[How to complete this task]:
The answer should consist of all the records, copied exactly.

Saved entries
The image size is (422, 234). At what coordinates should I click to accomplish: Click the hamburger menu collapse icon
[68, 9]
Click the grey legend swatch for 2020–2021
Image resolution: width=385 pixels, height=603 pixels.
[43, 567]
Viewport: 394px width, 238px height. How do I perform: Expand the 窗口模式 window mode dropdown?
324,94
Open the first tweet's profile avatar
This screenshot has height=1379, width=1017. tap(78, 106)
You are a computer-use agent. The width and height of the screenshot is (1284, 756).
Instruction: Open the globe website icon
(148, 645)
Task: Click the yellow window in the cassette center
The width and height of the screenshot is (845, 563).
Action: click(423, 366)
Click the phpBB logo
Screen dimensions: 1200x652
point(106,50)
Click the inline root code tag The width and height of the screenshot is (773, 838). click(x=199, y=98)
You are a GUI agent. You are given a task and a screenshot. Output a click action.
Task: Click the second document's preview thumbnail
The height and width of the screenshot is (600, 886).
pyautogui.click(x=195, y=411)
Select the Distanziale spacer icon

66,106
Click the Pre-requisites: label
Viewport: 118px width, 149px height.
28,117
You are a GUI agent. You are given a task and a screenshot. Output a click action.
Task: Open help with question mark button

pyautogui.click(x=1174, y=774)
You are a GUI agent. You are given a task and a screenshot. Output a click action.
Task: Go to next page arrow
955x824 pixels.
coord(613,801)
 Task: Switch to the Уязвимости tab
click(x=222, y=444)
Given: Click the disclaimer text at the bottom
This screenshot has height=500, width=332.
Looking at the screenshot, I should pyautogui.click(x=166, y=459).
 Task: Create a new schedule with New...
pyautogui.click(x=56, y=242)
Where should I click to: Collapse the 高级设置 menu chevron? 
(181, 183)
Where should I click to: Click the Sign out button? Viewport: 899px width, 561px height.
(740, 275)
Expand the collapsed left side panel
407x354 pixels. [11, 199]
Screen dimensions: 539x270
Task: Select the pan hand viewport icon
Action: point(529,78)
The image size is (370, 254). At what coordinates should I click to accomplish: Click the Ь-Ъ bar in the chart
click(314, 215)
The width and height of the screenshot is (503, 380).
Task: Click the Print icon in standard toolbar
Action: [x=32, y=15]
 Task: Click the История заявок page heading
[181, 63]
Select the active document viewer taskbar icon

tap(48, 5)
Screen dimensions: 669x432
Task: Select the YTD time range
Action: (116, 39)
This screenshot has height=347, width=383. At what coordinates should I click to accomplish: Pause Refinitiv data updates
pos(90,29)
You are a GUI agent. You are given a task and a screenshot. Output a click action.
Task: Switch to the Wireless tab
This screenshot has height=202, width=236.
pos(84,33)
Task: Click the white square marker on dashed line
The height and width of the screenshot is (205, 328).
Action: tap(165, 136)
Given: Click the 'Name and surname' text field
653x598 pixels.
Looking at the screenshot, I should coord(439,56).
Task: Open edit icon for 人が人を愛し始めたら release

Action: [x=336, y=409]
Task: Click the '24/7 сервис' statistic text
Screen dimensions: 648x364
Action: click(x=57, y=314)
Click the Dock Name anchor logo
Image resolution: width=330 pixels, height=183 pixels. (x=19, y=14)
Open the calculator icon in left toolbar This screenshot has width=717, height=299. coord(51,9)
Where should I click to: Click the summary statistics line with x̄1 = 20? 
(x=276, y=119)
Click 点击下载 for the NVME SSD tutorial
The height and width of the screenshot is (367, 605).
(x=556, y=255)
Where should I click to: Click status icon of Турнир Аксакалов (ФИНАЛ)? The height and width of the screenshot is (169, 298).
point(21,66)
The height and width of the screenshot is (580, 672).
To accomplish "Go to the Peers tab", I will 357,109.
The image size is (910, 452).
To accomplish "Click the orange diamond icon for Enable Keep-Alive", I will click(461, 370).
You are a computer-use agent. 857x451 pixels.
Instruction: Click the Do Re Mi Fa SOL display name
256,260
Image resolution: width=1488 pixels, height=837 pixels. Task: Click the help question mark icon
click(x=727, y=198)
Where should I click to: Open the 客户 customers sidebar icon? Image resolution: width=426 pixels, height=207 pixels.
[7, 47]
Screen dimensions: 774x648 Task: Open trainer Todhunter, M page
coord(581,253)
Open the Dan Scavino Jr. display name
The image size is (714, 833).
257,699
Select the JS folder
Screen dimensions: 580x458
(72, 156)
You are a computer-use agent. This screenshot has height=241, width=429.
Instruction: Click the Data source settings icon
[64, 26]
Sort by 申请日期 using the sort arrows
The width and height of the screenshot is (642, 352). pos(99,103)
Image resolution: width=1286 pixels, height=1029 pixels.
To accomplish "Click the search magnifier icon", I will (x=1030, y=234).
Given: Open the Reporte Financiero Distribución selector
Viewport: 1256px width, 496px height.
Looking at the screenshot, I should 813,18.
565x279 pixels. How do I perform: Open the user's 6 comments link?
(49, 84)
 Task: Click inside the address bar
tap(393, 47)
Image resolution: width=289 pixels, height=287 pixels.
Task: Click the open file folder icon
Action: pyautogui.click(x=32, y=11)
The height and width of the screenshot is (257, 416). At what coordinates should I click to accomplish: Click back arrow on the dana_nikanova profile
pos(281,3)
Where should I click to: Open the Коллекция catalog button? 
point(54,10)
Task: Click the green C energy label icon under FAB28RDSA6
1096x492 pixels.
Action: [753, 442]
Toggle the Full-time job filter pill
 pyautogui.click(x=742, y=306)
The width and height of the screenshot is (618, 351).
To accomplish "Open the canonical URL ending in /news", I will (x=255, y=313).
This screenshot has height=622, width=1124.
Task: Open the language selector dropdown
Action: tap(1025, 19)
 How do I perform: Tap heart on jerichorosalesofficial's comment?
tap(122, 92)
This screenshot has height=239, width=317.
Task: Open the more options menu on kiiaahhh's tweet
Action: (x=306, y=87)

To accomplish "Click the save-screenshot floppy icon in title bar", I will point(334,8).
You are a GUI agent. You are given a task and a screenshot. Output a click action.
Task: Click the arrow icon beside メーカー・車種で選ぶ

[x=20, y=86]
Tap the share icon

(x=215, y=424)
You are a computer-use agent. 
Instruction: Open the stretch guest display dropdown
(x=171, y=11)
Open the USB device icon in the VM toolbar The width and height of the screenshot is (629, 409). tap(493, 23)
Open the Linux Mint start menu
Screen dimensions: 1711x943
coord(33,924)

[Response]:
The image size is (422, 234). At what coordinates should I click to accomplish: Click the hamburger menu collapse icon
[68, 9]
Click the grey legend swatch for 2020–2021
Image resolution: width=385 pixels, height=603 pixels.
[43, 567]
Viewport: 394px width, 238px height. How do I perform: Expand the 窗口模式 window mode dropdown?
324,94
Open the first tweet's profile avatar
This screenshot has height=1379, width=1017. tap(78, 106)
You are a computer-use agent. The width and height of the screenshot is (1284, 756).
Instruction: Open the globe website icon
(148, 645)
Task: Click the yellow window in the cassette center
The width and height of the screenshot is (845, 563).
Action: click(423, 366)
Click the phpBB logo
Screen dimensions: 1200x652
point(106,50)
Click the inline root code tag The width and height of the screenshot is (773, 838). click(x=199, y=98)
You are a GUI agent. You are given a task and a screenshot. Output a click action.
Task: Click the second document's preview thumbnail
The height and width of the screenshot is (600, 886).
pyautogui.click(x=195, y=411)
Select the Distanziale spacer icon

66,106
Click the Pre-requisites: label
Viewport: 118px width, 149px height.
28,117
You are a GUI agent. You are given a task and a screenshot. Output a click action.
Task: Open help with question mark button

pyautogui.click(x=1174, y=774)
You are a GUI agent. You are given a task and a screenshot. Output a click action.
Task: Go to next page arrow
955x824 pixels.
coord(613,801)
 Task: Switch to the Уязвимости tab
click(x=222, y=444)
Given: Click the disclaimer text at the bottom
This screenshot has height=500, width=332.
Looking at the screenshot, I should pyautogui.click(x=166, y=459).
 Task: Create a new schedule with New...
pyautogui.click(x=56, y=242)
Where should I click to: Collapse the 高级设置 menu chevron? 
(181, 183)
Where should I click to: Click the Sign out button? Viewport: 899px width, 561px height.
(740, 275)
Expand the collapsed left side panel
407x354 pixels. [11, 199]
Screen dimensions: 539x270
Task: Select the pan hand viewport icon
Action: point(529,78)
The image size is (370, 254). At what coordinates should I click to accomplish: Click the Ь-Ъ bar in the chart
click(314, 215)
The width and height of the screenshot is (503, 380).
Task: Click the Print icon in standard toolbar
Action: [x=32, y=15]
 Task: Click the История заявок page heading
[181, 63]
Select the active document viewer taskbar icon

tap(48, 5)
Screen dimensions: 669x432
Task: Select the YTD time range
Action: (116, 39)
This screenshot has height=347, width=383. At what coordinates should I click to accomplish: Pause Refinitiv data updates
pos(90,29)
You are a GUI agent. You are given a task and a screenshot. Output a click action.
Task: Switch to the Wireless tab
This screenshot has height=202, width=236.
pos(84,33)
Task: Click the white square marker on dashed line
The height and width of the screenshot is (205, 328).
Action: tap(165, 136)
Given: Click the 'Name and surname' text field
653x598 pixels.
Looking at the screenshot, I should coord(439,56).
Task: Open edit icon for 人が人を愛し始めたら release

Action: [x=336, y=409]
Task: Click the '24/7 сервис' statistic text
Screen dimensions: 648x364
Action: click(x=57, y=314)
Click the Dock Name anchor logo
Image resolution: width=330 pixels, height=183 pixels. (x=19, y=14)
Open the calculator icon in left toolbar This screenshot has width=717, height=299. coord(51,9)
Where should I click to: Click the summary statistics line with x̄1 = 20? 
(x=276, y=119)
Click 点击下载 for the NVME SSD tutorial
The height and width of the screenshot is (367, 605).
(x=556, y=255)
Where should I click to: Click status icon of Турнир Аксакалов (ФИНАЛ)? The height and width of the screenshot is (169, 298).
point(21,66)
The height and width of the screenshot is (580, 672).
To accomplish "Go to the Peers tab", I will 357,109.
The image size is (910, 452).
To accomplish "Click the orange diamond icon for Enable Keep-Alive", I will click(461, 370).
You are a computer-use agent. 857x451 pixels.
Instruction: Click the Do Re Mi Fa SOL display name
256,260
Image resolution: width=1488 pixels, height=837 pixels. Task: Click the help question mark icon
click(x=727, y=198)
Where should I click to: Open the 客户 customers sidebar icon? Image resolution: width=426 pixels, height=207 pixels.
[7, 47]
Screen dimensions: 774x648 Task: Open trainer Todhunter, M page
coord(581,253)
Open the Dan Scavino Jr. display name
The image size is (714, 833).
257,699
Select the JS folder
Screen dimensions: 580x458
(72, 156)
You are a computer-use agent. This screenshot has height=241, width=429.
Instruction: Click the Data source settings icon
[64, 26]
Sort by 申请日期 using the sort arrows
The width and height of the screenshot is (642, 352). pos(99,103)
Image resolution: width=1286 pixels, height=1029 pixels.
To accomplish "Click the search magnifier icon", I will (x=1030, y=234).
Given: Open the Reporte Financiero Distribución selector
Viewport: 1256px width, 496px height.
Looking at the screenshot, I should 813,18.
565x279 pixels. How do I perform: Open the user's 6 comments link?
(49, 84)
 Task: Click inside the address bar
tap(393, 47)
Image resolution: width=289 pixels, height=287 pixels.
Task: Click the open file folder icon
Action: pyautogui.click(x=32, y=11)
The height and width of the screenshot is (257, 416). At what coordinates should I click to accomplish: Click back arrow on the dana_nikanova profile
pos(281,3)
Where should I click to: Open the Коллекция catalog button? 
point(54,10)
Task: Click the green C energy label icon under FAB28RDSA6
1096x492 pixels.
Action: [753, 442]
Toggle the Full-time job filter pill
 pyautogui.click(x=742, y=306)
The width and height of the screenshot is (618, 351).
To accomplish "Open the canonical URL ending in /news", I will (x=255, y=313).
This screenshot has height=622, width=1124.
Task: Open the language selector dropdown
Action: tap(1025, 19)
 How do I perform: Tap heart on jerichorosalesofficial's comment?
tap(122, 92)
This screenshot has height=239, width=317.
Task: Open the more options menu on kiiaahhh's tweet
Action: (x=306, y=87)

To accomplish "Click the save-screenshot floppy icon in title bar", I will point(334,8).
You are a GUI agent. You are given a task and a screenshot. Output a click action.
Task: Click the arrow icon beside メーカー・車種で選ぶ

[x=20, y=86]
Tap the share icon

(x=215, y=424)
You are a computer-use agent. 
Instruction: Open the stretch guest display dropdown
(x=171, y=11)
Open the USB device icon in the VM toolbar The width and height of the screenshot is (629, 409). tap(493, 23)
Open the Linux Mint start menu
Screen dimensions: 1711x943
coord(33,924)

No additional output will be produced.